Civil liberty groups fighting license suspensions for those guilty of “being poor”

Original article can be found at CalWatchdog.com.

By Matt Fleming

A band of civil liberties groups are demanding that California courts stop suspending drivers licenses for failure to pay traffic fines, a practice they argue overwhelmingly affects low-income drivers.

A 2013 provision in the state budget offered major relief of fines due before Jan. 2013 but not for those after. So the ACLU of Northern California and others are calling to cease the suspensions entirely, or at least until certain safeguards are established.

What happens is that drivers receive an initial fine with lots of additional fees tacked on. What could be a $100 fine is now several hundred dollars and it only swells from there, sometimes even into the thousands, according to ACLU of Northern California staff.

The ACLU of Northern California and other groups have been studying the effect this has on low-income drivers in Bay Area counties.

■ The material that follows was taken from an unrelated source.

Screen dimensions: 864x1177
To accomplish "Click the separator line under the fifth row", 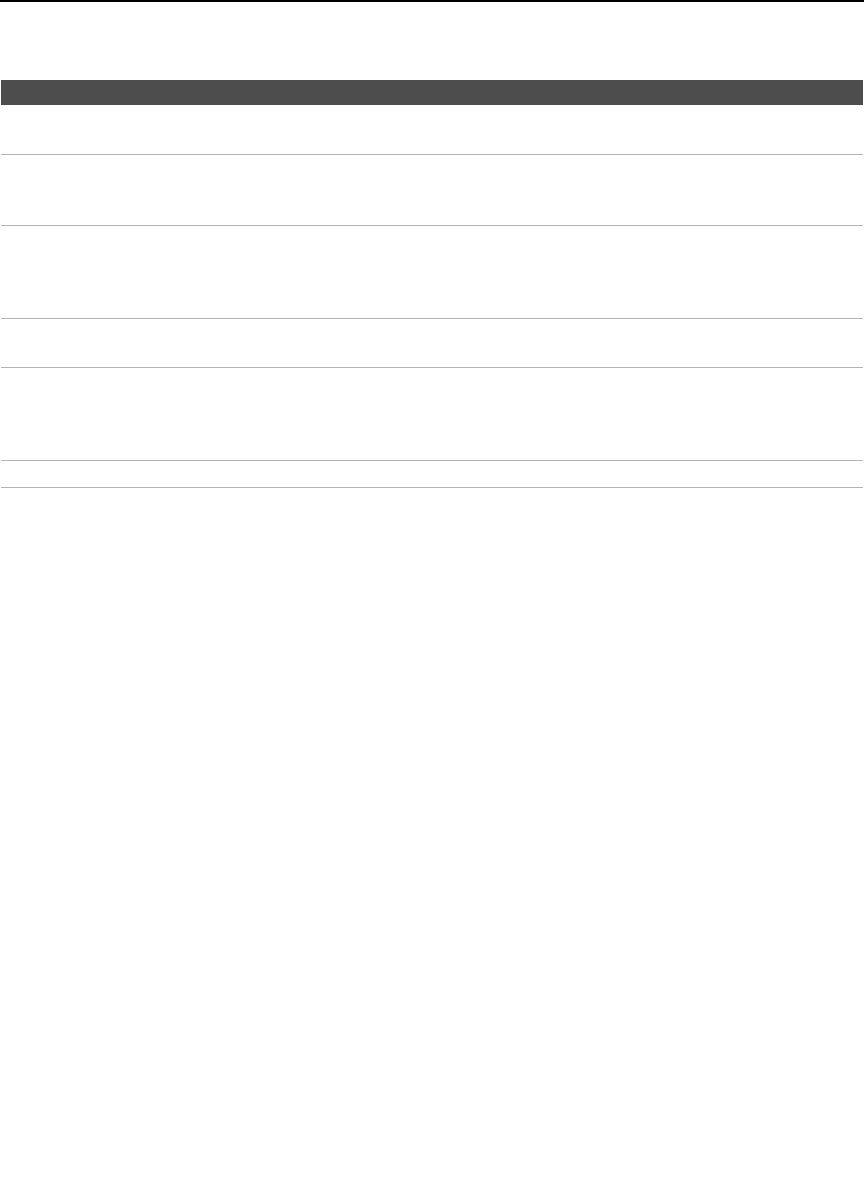I will tap(432, 460).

They note the problem is only worsened if fees aren’t paid on time, because then the license is suspended, jeopardizing the driver’s ability to get to work.

And many of these citations are for minor infractions like not wearing a seat belt or not signaling on a turn.

“What we’re looking for is a system that doesn’t punish people for being poor,” said Micaela Davis, staff attorney with the ACLU of Northern California, told CalWatchdog. “What we see is that the fines and fees are so exorbitant on simple traffic citations that people simply can’t afford to pay.”

Detractors may argue that it’s the driver’s actions that incurred the fine in the first place, but Davis dismissed that notion, saying there are more effective ways of handling the issue.

“We can hold people accountable without also ruining their lives,” Davis said.

On Monday, the ACLU of Northern California, the Lawyers’ Committee for Civil Rights of the San Francisco Bay Area, Legal Services for Prisoners with Children and the Western Center on Law and Poverty sent a demand letter to the San Mateo County Superior Court arguing that it change its policy. The coalition argued that judges have an option to suspend, not a mandate.

The coalition, along with Bay Area Legal Aid, also on Monday sent a letter to the the California Judicial Council, which is the policy-making board of the California court system, urging it to instruct the courts to stop.